1\. People eat for many reasons, sustenance being only one. People eat for
enjoyment, because they're happy, because they're sad, to deal with stress, as
a substitute for something else arguably more destructive and so on. The
sooner you can adjust your mental view to treating food as nothing more than
fuel, the better off you'll be;

2\. American cities with their car addictions make it incredibly easy to lead
a sedentary existence. Biking is a somewhat hazardous option that's not always
realistic. The ideal exercise (in times of reward-for-effort) is probably
walking. I live 7 minutes from work and the absolute minimum steps I could
take in a day is probably 5000, maybe 6000 (I have a pedometer). 8000 is more
common, which is still a bit low (10,000 is recommended). Live 10-15 minutes
from work and walk to and from work every day and you _massively_ better off;

3\. People treat diets and, to a lesser extent, exercise regimes as a
transitory effort to get back to some goal weight or fitness level, at which
point they seek to return to the previous behaviour.

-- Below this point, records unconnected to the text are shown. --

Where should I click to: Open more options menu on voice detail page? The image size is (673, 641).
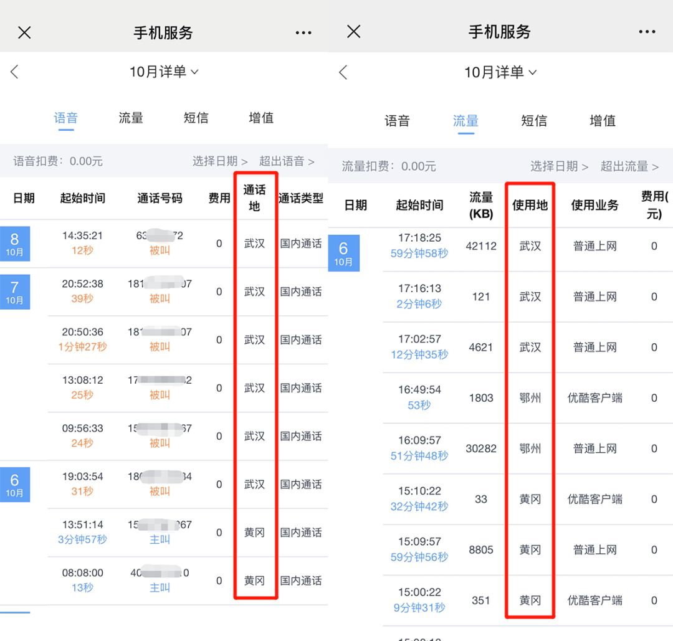[303, 32]
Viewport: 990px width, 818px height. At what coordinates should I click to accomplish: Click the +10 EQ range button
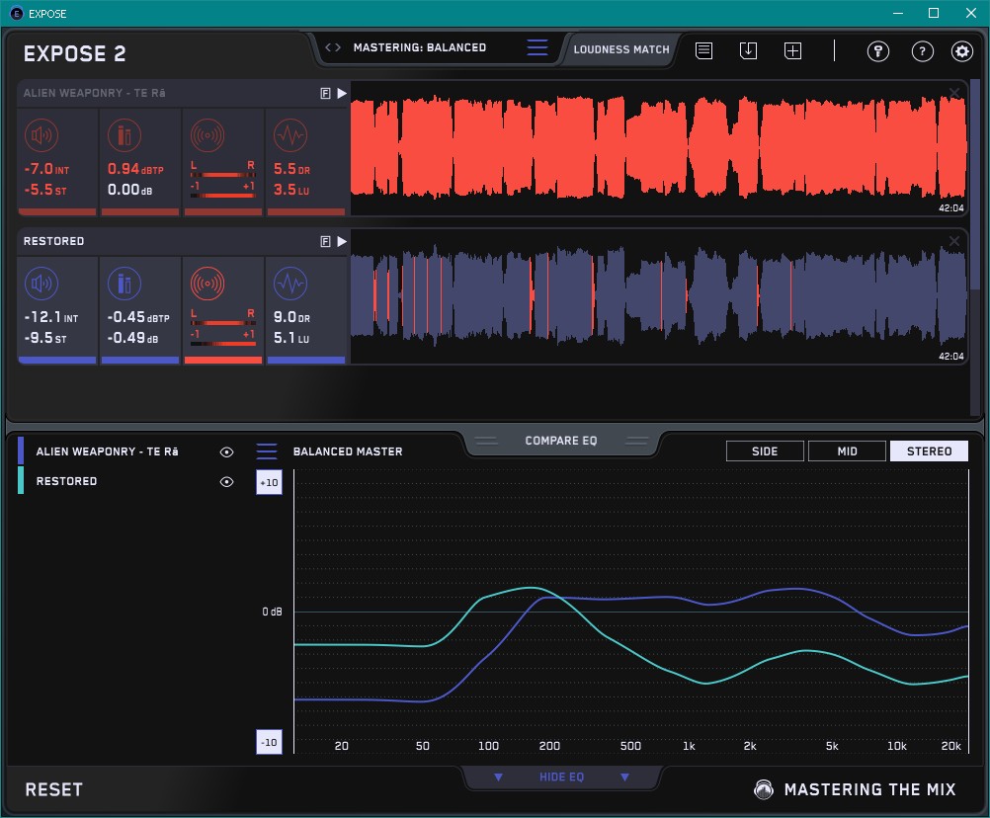269,482
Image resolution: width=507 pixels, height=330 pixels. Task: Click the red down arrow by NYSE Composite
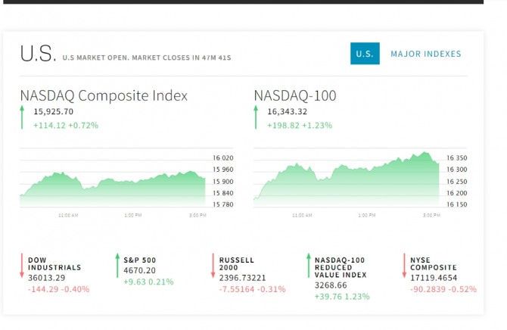click(404, 266)
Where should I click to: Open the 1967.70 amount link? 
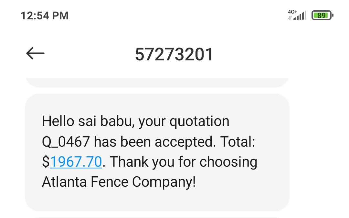[76, 161]
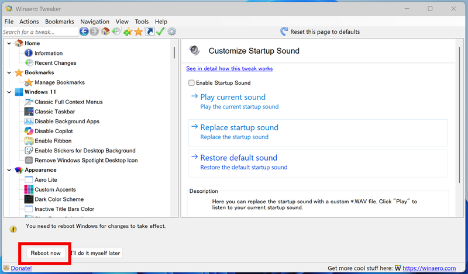
Task: Collapse the Home tree section
Action: pyautogui.click(x=9, y=43)
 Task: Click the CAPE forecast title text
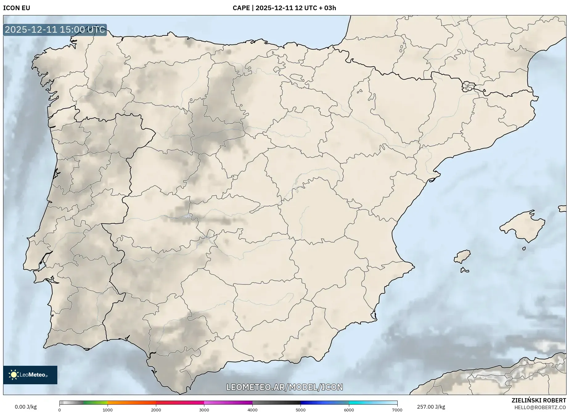(284, 8)
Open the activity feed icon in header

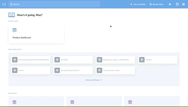tap(177, 4)
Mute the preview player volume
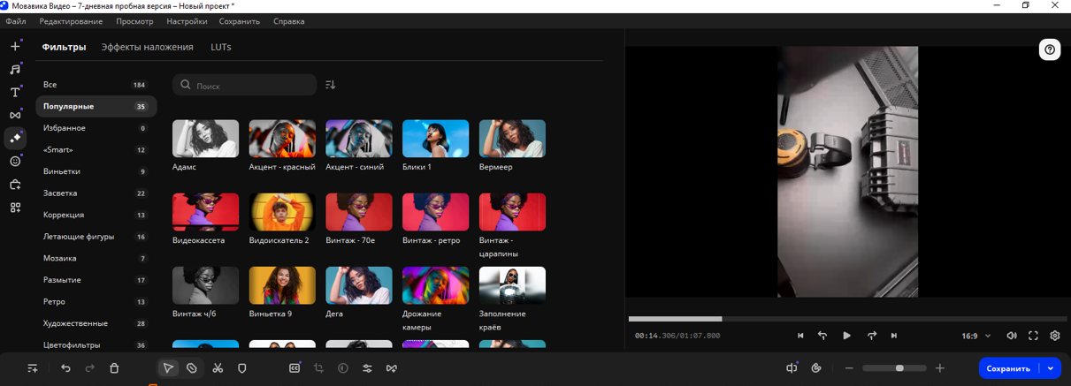Image resolution: width=1071 pixels, height=386 pixels. (1012, 336)
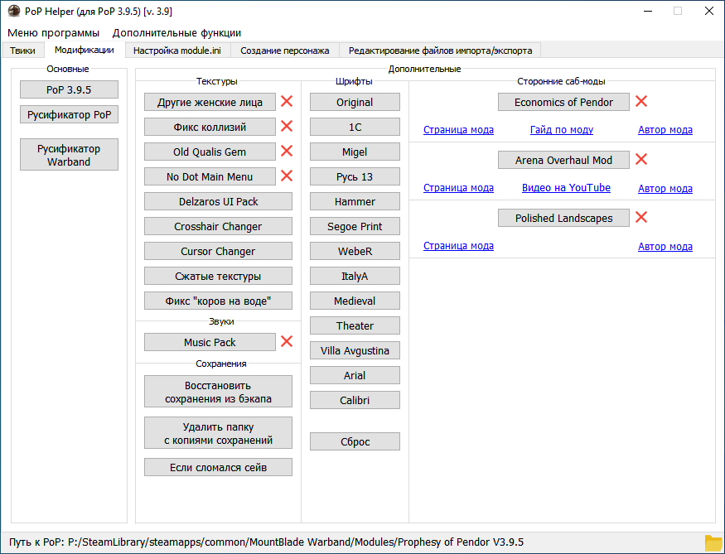Screen dimensions: 725x554
Task: Click red X next to Arena Overhaul Mod
Action: click(x=640, y=160)
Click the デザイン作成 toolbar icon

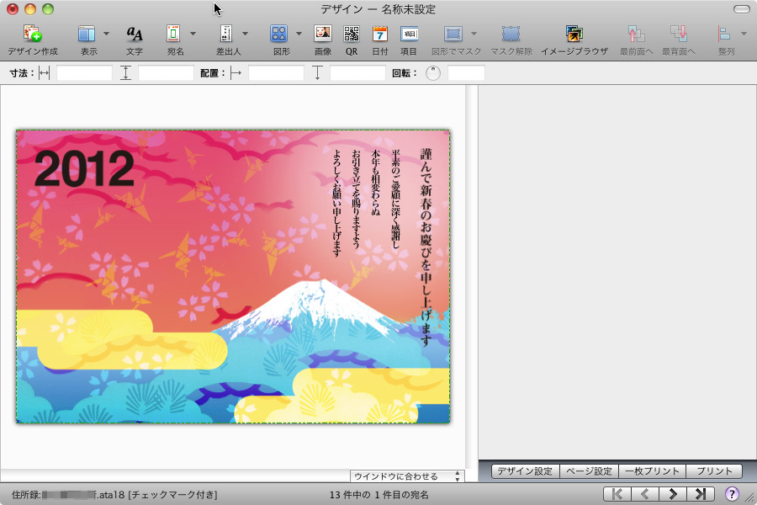tap(32, 35)
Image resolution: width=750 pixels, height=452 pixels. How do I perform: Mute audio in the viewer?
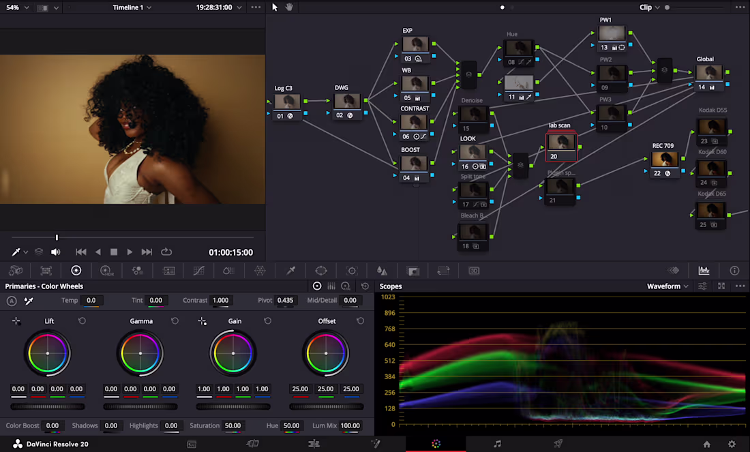click(x=55, y=252)
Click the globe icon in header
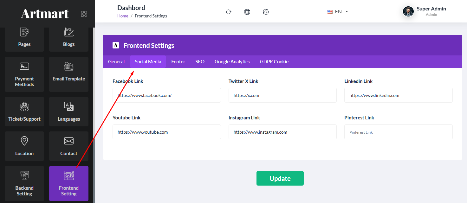This screenshot has width=467, height=203. coord(247,12)
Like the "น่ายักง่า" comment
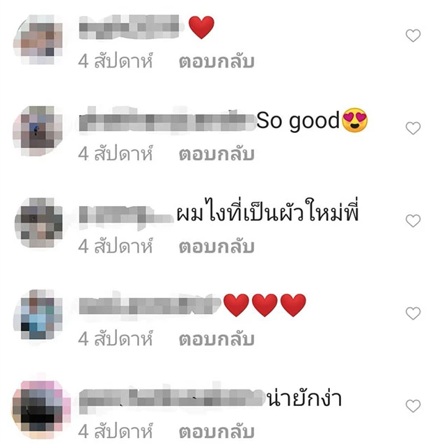 [413, 405]
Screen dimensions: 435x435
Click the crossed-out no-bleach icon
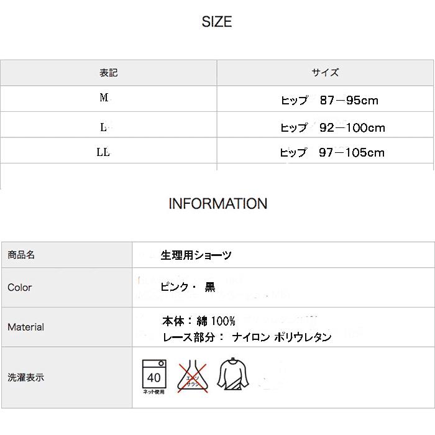tap(192, 377)
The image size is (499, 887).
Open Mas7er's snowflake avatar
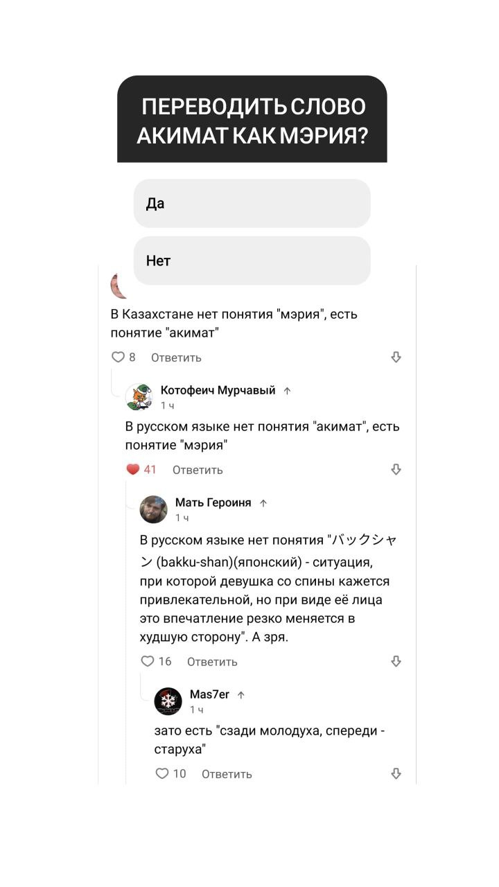click(x=168, y=701)
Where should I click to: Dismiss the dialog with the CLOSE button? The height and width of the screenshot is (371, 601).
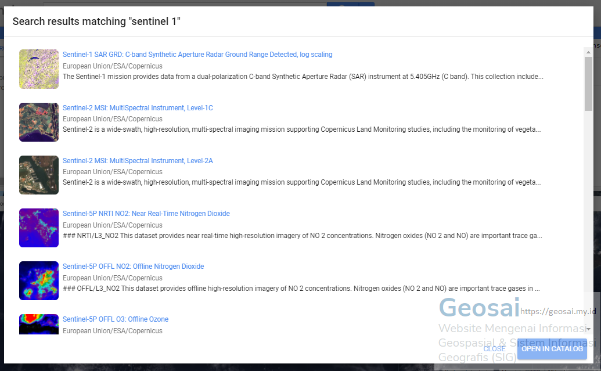(x=494, y=349)
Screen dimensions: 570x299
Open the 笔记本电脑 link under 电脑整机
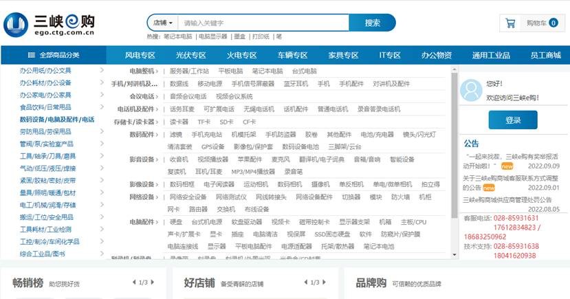pos(267,71)
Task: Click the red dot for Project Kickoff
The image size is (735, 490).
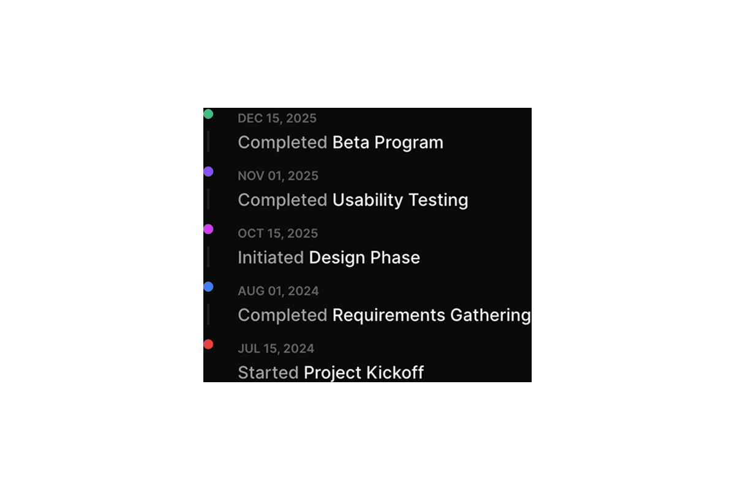Action: (x=208, y=344)
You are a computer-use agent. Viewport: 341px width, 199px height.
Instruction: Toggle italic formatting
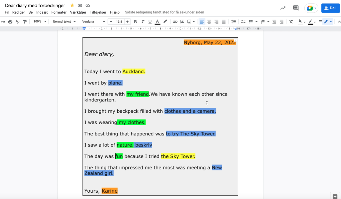pos(143,22)
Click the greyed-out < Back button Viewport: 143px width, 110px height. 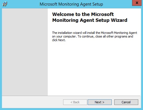pos(75,102)
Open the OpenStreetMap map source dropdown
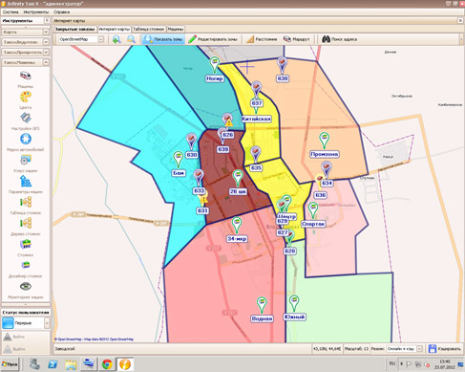This screenshot has width=465, height=372. [101, 39]
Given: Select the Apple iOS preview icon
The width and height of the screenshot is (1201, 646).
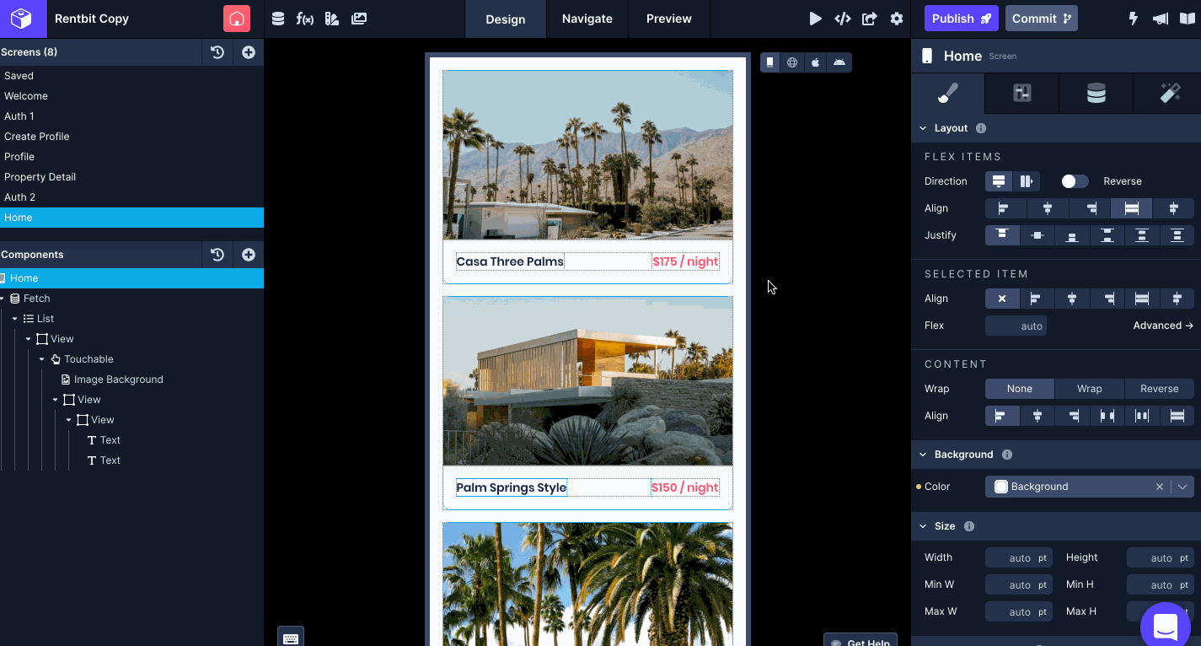Looking at the screenshot, I should (x=816, y=62).
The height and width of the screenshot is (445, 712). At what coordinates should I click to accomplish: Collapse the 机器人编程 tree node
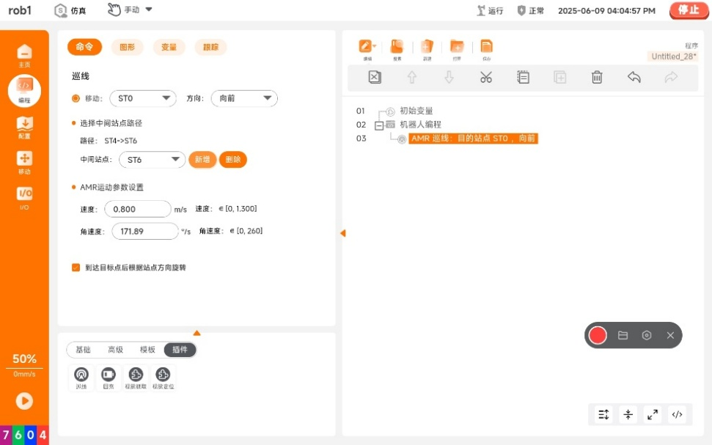(379, 125)
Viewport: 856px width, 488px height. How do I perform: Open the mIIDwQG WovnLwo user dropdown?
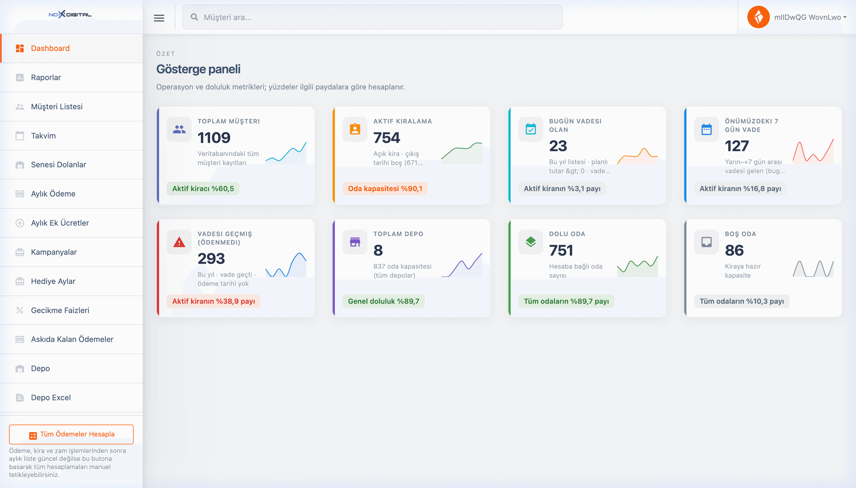(x=810, y=17)
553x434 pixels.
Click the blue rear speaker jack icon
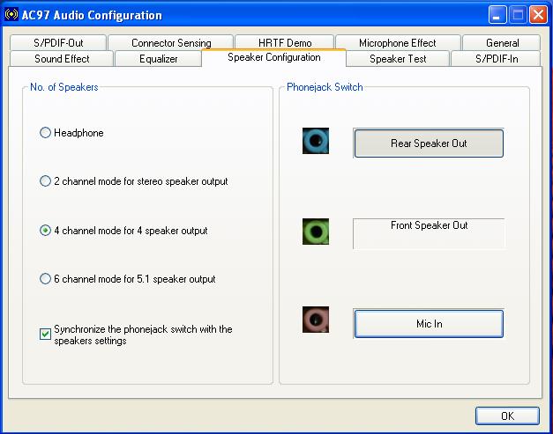click(x=316, y=141)
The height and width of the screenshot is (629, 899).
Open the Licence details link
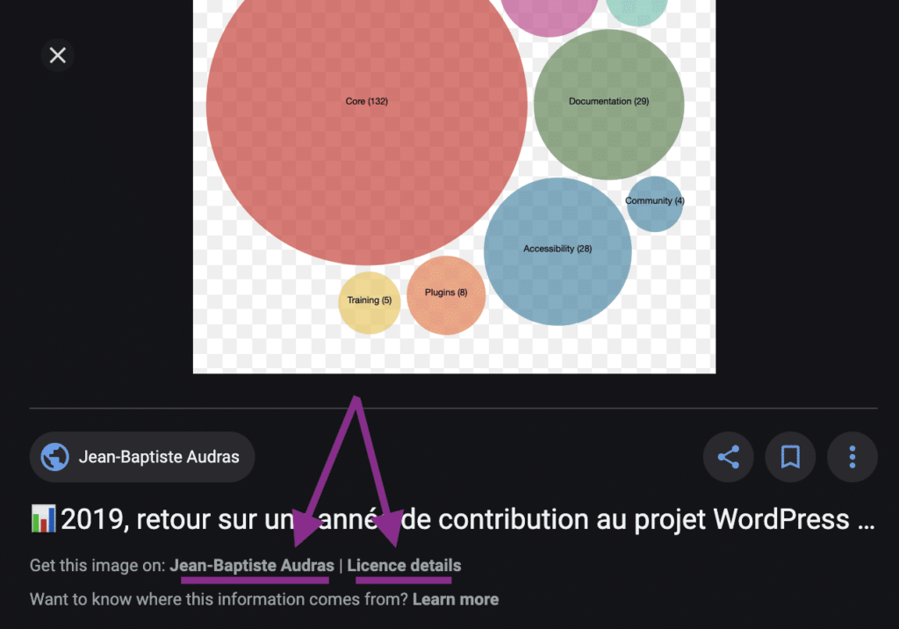point(404,565)
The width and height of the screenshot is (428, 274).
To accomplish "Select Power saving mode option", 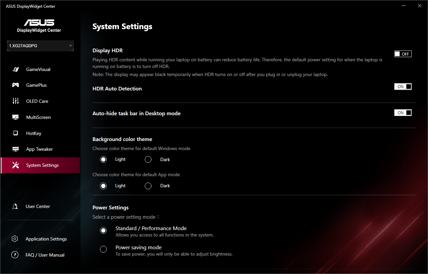I will [103, 249].
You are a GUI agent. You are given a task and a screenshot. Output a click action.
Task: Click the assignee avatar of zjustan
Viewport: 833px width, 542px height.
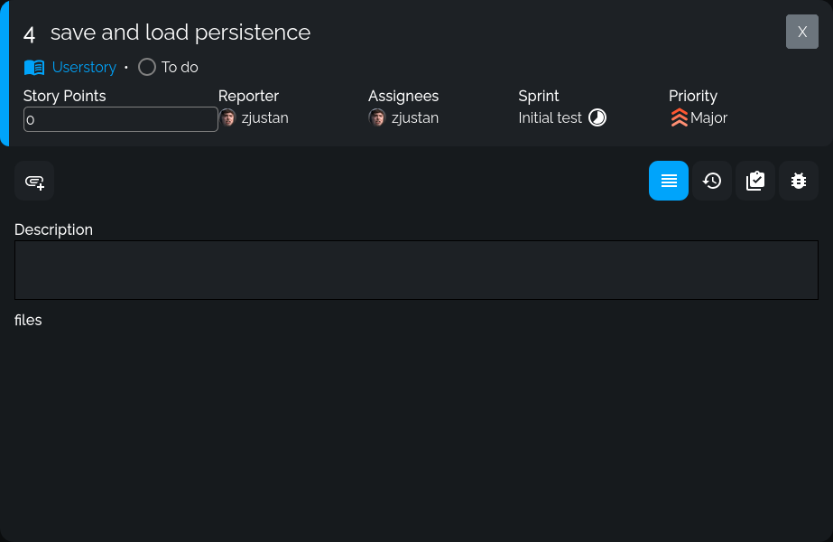coord(377,118)
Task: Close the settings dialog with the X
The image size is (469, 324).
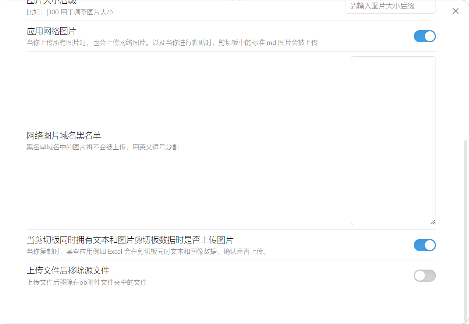Action: [x=455, y=11]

This is a mistake. You're
getting older. Your metabolism is, all other things being equal, slowing down
(it requires more effort to keep it up at any rate). You should view a dietary
change (in particular) as a lifestyle change, not a temporary adjustment;

4\. Psychological addiction may not be as "obvious" as physiological addiction
but its effects can be very real.

I'm sorry for your loss. It may sound callous but ultimately we are each
responsible for our own well-being. If someone chose to die that way, it's sad
but there's not much you could do. You have to choose to be helped.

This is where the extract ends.